ALD1 accumulation in Arabidopsis epidermal plastids confers local and nonautonomous disease resistance

SHANG-CHUAN JIANG; NANCY L. ENGLE; ZEESHAN ZAHOOR BANDAY; NICOLAS MIGUEL CECCHINI; HO WON JUNG; TIMOTHY J. TSCHAPLINSKI; JEAN T. GREENBERG

JOURNAL OF EXPERIMENTAL BOTANY

OXFORD UNIV PRESS

Lugar: Oxford; Año: 2021

0022-0957

The Arabidopsis plastid-localized ALD1 protein acts in the Lysine-catabolic pathway that produces infection-induced pipecolic acid (Pip), Pip derivatives and basal non-Pip metabolite(s). ALD1 is indispensable for disease resistance associated with Pseudomonas syringae infections of naïve plants as well as those previously immunized by a local infection, a phenomenon called systemic acquired resistance (SAR).

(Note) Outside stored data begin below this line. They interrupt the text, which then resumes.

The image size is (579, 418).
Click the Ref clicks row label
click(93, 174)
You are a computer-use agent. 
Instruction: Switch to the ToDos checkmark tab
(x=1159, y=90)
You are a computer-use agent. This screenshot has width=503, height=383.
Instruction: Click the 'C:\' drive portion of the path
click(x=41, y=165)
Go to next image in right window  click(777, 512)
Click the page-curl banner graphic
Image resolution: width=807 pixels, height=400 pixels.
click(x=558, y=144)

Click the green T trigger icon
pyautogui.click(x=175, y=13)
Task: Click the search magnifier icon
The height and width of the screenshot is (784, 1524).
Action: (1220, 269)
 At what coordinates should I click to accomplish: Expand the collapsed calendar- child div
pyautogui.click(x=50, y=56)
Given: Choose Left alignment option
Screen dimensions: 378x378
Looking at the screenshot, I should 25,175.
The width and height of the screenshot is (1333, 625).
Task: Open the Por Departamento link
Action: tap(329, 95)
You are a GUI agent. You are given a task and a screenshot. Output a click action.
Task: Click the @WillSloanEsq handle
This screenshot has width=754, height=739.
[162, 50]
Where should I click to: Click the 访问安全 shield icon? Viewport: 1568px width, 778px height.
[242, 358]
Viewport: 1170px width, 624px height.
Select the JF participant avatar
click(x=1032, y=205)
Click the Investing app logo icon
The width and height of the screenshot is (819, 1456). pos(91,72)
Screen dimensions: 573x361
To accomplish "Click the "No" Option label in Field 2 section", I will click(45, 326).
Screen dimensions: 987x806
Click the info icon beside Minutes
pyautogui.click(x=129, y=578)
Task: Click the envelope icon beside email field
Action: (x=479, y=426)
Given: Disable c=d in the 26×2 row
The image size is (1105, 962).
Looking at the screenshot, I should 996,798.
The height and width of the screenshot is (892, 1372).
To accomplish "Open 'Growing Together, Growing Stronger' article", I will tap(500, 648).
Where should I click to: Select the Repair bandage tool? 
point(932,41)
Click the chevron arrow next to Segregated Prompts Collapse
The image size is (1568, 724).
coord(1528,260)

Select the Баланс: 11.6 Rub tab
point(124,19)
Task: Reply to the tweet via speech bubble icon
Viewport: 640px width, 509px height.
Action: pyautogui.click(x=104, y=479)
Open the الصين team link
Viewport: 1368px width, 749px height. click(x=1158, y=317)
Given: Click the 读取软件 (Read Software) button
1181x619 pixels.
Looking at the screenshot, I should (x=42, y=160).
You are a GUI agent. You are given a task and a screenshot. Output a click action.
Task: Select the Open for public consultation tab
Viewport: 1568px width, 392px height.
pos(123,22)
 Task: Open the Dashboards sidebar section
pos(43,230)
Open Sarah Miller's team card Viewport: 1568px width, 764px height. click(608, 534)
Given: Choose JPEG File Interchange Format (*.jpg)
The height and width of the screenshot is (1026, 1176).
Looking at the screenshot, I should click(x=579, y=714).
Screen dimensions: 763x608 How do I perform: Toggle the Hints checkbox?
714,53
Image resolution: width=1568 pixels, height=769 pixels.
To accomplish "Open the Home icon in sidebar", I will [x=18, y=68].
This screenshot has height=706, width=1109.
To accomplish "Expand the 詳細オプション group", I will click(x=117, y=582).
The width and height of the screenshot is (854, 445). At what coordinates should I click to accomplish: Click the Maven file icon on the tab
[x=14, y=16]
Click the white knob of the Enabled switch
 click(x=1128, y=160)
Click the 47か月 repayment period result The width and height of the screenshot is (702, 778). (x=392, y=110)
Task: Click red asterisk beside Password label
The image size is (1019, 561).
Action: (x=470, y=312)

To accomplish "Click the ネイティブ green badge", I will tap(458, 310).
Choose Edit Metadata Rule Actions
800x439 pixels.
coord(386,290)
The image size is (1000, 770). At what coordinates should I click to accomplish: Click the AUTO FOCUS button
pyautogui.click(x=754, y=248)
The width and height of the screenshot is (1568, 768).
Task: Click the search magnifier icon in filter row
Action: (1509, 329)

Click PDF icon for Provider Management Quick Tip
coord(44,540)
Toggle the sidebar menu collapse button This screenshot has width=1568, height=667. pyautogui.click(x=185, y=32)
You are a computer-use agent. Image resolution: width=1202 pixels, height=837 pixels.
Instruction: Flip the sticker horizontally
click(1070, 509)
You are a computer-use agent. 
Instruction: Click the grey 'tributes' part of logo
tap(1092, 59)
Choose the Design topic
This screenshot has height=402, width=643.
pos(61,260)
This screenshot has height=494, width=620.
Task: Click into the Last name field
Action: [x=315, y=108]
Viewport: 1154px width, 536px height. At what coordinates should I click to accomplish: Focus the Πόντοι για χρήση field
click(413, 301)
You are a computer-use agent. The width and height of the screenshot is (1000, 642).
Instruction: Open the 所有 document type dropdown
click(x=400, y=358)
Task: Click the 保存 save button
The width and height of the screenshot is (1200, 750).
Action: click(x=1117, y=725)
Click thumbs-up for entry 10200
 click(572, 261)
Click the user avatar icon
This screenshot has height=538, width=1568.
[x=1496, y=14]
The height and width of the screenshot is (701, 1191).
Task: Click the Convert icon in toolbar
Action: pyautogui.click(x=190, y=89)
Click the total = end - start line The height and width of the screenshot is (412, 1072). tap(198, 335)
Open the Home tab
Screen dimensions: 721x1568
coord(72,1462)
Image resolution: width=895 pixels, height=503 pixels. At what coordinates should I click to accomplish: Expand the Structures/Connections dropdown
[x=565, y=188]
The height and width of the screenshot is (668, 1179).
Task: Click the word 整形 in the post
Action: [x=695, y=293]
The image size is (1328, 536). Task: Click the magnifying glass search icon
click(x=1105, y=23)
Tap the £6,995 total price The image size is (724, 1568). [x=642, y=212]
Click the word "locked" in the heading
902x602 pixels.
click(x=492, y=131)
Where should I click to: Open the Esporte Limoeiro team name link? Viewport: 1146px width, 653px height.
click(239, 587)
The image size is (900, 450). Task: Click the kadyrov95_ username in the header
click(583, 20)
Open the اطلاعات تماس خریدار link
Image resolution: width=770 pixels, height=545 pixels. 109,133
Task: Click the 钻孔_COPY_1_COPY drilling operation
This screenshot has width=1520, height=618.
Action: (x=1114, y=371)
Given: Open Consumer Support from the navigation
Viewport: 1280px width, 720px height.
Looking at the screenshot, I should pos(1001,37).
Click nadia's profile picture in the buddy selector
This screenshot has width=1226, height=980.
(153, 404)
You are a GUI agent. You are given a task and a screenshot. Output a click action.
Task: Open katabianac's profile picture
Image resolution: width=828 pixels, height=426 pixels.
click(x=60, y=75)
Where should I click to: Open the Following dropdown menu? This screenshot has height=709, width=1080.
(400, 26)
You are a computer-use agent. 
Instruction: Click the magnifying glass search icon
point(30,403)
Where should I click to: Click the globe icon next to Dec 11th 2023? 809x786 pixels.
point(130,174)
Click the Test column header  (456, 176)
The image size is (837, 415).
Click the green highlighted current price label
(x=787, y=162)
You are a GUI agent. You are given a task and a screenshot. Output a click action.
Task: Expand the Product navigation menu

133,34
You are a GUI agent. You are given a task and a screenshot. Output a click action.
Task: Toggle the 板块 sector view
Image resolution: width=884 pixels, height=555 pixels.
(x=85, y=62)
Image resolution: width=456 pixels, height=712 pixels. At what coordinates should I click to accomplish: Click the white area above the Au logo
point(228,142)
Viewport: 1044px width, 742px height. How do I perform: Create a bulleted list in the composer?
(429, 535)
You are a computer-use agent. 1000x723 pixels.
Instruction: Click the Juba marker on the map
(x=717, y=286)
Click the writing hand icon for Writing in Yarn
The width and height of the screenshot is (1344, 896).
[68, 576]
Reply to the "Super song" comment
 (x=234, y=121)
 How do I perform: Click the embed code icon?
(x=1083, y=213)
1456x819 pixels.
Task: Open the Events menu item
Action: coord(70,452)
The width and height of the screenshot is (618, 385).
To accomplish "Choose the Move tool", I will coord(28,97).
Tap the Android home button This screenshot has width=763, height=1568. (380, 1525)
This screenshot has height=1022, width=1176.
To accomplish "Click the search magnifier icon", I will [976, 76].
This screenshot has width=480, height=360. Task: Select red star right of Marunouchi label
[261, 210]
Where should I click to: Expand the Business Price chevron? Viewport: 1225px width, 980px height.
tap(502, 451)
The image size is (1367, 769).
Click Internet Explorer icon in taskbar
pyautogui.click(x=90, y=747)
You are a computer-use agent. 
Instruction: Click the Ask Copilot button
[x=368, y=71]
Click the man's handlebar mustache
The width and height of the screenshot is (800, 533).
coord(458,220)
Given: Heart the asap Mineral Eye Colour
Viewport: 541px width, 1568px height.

P. syringae is known to associate with mesophyll as well as epidermal cells. To probe the importance of epidermal cells in conferring bacterial disease resistance, we studied plants in which ALD1 was only detectable in the epidermal cells of specific leaves. Local disease resistance and many features of SAR were restored when ALD1 preferentially accumulated in the epidermal plastids at immunization sites. Interestingly, SAR restoration occurred without appreciable accumulation of Pip or known Pip derivatives in secondary distal leaves. Our findings establish that ALD1 has a nonautonomous effect on pathogen growth and defense activation. We propose that ALD1 is sufficient in the epidermis of the immunized leaves to activate SAR, but basal ALD1 and possibly a non-Pip metabolite(s) are also needed at all infection sites to fully suppress bacterial growth. Thus, epidermal plastids that contain ALD1 play a key role in local and whole plant immune signaling.